わかるってなんだろう?

完全にわかるということはない

普段の生活の中で「わかる」という言葉を使います。ただよくよく考えてみると「わかった」つもりになっているだけで、完全にはわかってないことは多いと思います。ほとんどすべての「わかる」は(大まかに)という形容詞がついていると思います。

例えば、コンピュータで使われるキーボードは、入力された文字が何らかの電気信号でコンピュータに送られ、プログラムがそれを認識して画面上に文字が表示されるということはわかっていますが、具体的にはどのような電気信号が送られているのか、プログラムがその電気信号を受けた際に具体的にどのように処理され画面に反映されるのか、という細かなことをわかっている人は少ないと思います。

車の仕組みでも、アクセル、ブレーキ、ハンドルの大まかな動作はわかりますが、エンジンがガソリンをどのように燃焼させて動力を得るのか、ブレーキを踏んだときにどのように車を減速させているのか、ハンドルを回したときに内部でタイヤにどのように力が伝わっているのか、すべてわかっている人は少ないと思います。

このように、どんなことも細部まで完全にわかるということはないと言ってよいと思います。

完全にわかる必要はないことが多い

ただ、ものごとを完全にわからなくても、生活の中で困ることはほとんどないと思います。コンピュータの仕組みがわからなくてもコンピュータを使って作業することはできますし、車の仕組みがわからなくても車を運転することはできます。すべてのことを細部まで分かっていなくても、人にものごとを伝えたり教えたりすることができます。

世の中にはわからないこともある

義務教育の中では明確にわかっていると思われていることのみ扱うため、多くの方はものごとは勉強すればすべてわかると思いがちですが、世の中には専門家であってもわからないこと・わかっていないことが無数にあります。例えば、人間の心・感情や思考の仕組みなどは、現在の科学技術ではまだわかっていません。また、宇宙や地球の歴史なども、現在の科学でまだわかっていないことが多いです。「天才」と呼ばれる数学者が一生かけても解けない問題も無数にあるのです。私の好きな数学の問題で「ゴールドバッハの予想」というものがあります。これは、小学生にも理解できる問題で、いまだに未解決の数学の古典的な問題です。
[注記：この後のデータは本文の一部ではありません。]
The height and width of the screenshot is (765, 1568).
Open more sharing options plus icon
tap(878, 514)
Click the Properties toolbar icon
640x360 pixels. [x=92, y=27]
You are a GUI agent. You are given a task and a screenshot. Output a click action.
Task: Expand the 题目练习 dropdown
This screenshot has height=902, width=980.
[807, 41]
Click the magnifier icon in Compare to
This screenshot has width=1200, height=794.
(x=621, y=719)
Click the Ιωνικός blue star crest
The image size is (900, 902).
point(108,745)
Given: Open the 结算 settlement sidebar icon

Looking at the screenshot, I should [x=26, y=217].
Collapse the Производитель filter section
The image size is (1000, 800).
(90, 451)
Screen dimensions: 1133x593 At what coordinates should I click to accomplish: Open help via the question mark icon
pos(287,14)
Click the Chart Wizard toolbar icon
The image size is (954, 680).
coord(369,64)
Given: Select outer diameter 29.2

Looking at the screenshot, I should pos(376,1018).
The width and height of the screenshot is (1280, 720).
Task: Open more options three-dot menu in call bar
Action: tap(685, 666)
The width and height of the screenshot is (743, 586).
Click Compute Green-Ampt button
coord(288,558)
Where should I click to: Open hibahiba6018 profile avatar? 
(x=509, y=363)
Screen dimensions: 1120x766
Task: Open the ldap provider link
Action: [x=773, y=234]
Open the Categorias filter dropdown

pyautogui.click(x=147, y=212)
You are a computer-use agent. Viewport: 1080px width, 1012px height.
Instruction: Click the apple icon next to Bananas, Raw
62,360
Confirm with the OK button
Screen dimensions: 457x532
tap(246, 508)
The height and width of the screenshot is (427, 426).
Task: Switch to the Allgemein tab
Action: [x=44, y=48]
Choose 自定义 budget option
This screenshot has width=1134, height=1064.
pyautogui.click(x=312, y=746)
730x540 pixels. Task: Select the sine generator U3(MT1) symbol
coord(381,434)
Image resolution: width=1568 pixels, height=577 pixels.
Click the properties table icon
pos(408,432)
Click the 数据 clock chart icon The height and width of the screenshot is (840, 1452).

ゴールドバッハの予想:すべての 2 よりも大きな偶数は 2 つの素数の和として表すことができる

わかっていることは多いほうがよい

わかる⇔わからないはあくまで相対的なもと考えています。ものごとが完全にわかることはないとして、また、わからないことで生活のなかで困ることはないにしても、全くわかっていないより、少しでも多くのものごとや仕組みがわかっていたほうがよいと思います。なぜなら、多少でもわかっていることが多いと人に説明するときより説得力をもって説明できますし、生活の中で役立つときがくるかもしれません。また、逆にわからないことで騙されてしまったり、損をすることがあるかもしれません。

わかっていないことがあるという認識も大事

自分には「わかっていないことがある」と認識しているだけで人は謙虚になれるものです。自分のわからない部分を認識して、少しでもわかるように常に勉強や努力していくことは大切です。とはいえ、一生のうち世の中のことをすべてわかりきることはできないので、自分の興味・関心があることを中心に勉強していくのがよいと思っています。